Dataset extract:
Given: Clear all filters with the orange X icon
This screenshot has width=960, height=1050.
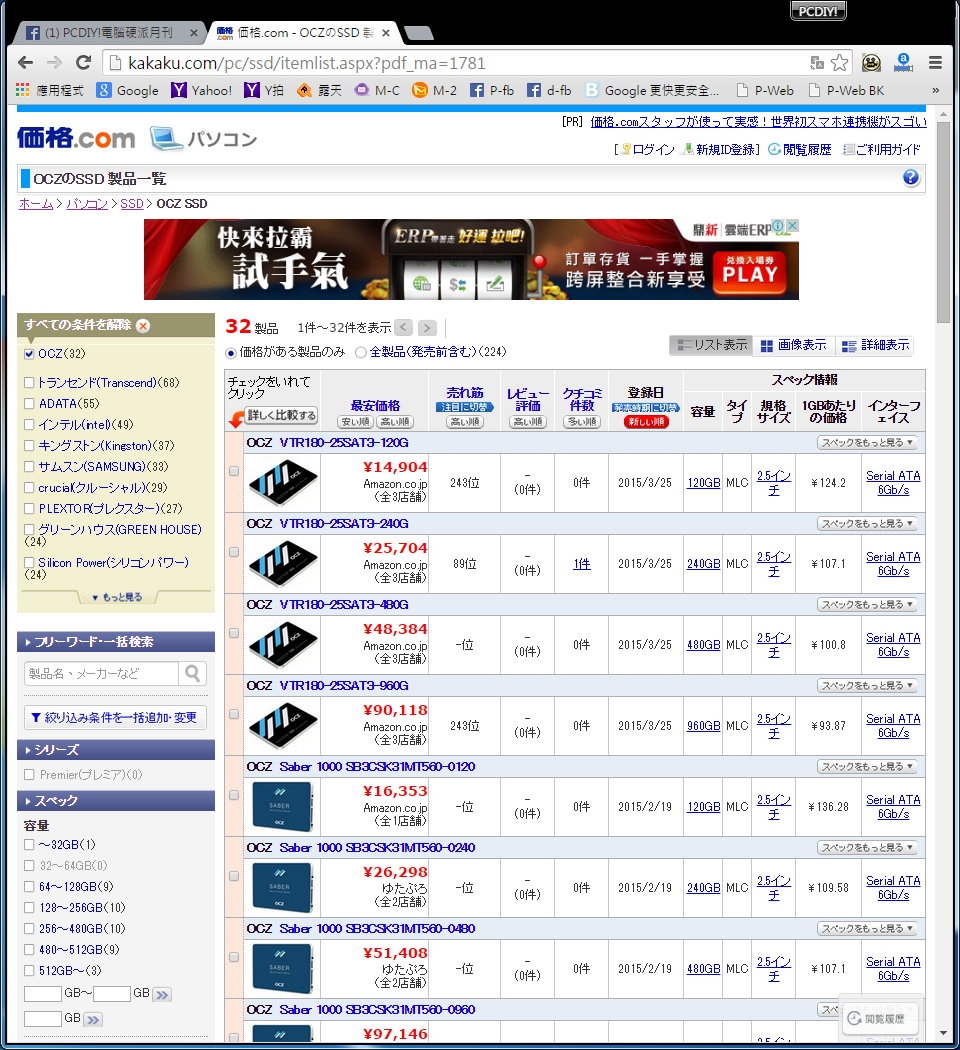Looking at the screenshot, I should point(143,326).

...

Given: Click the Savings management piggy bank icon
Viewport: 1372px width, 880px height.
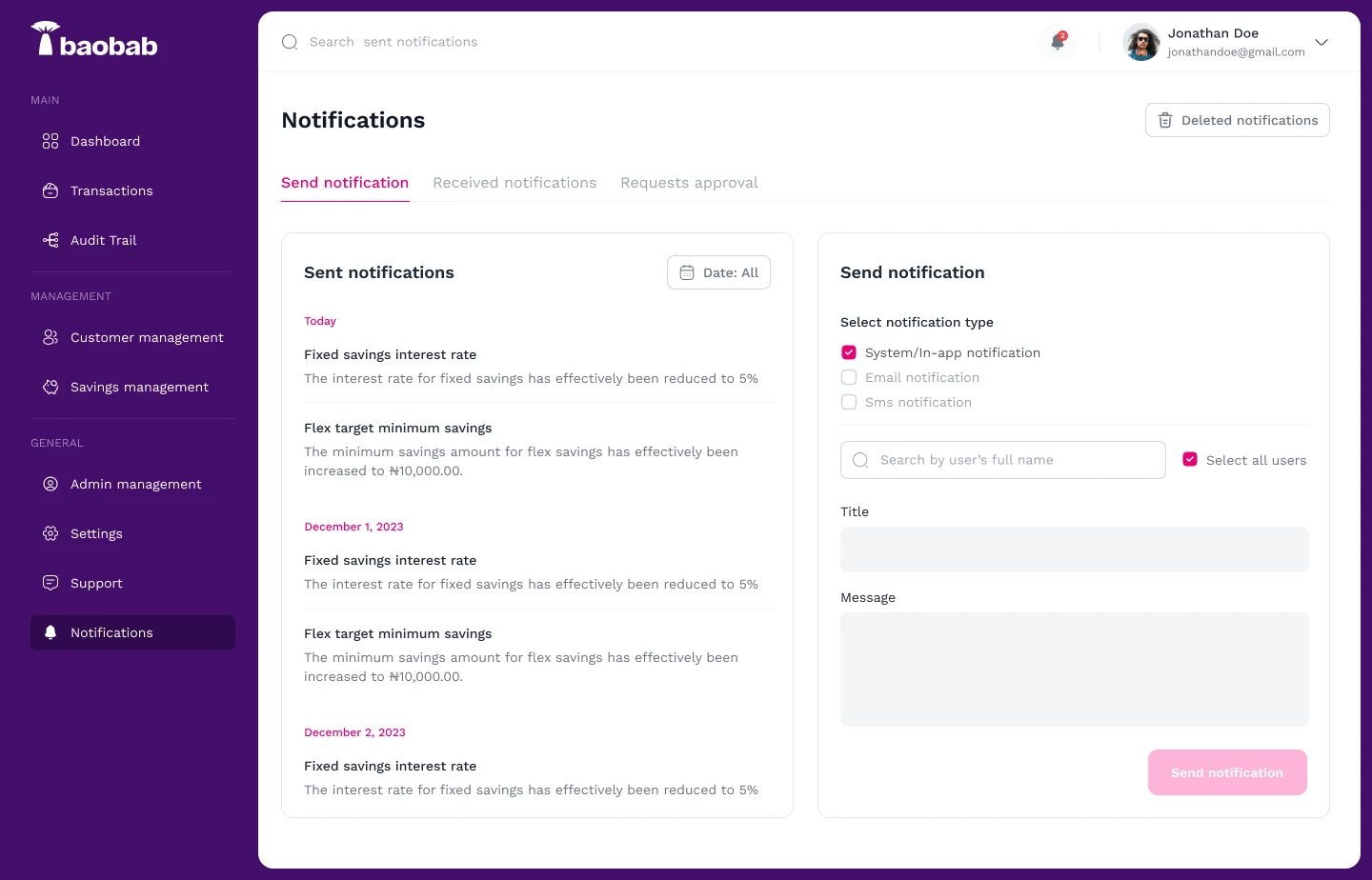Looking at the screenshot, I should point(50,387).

Try it:
Go through the data, and copy each line in which the word "icon" appears.

Expected answer:
Given: Clear all filters with the orange X icon
Given: Click the Savings management piggy bank icon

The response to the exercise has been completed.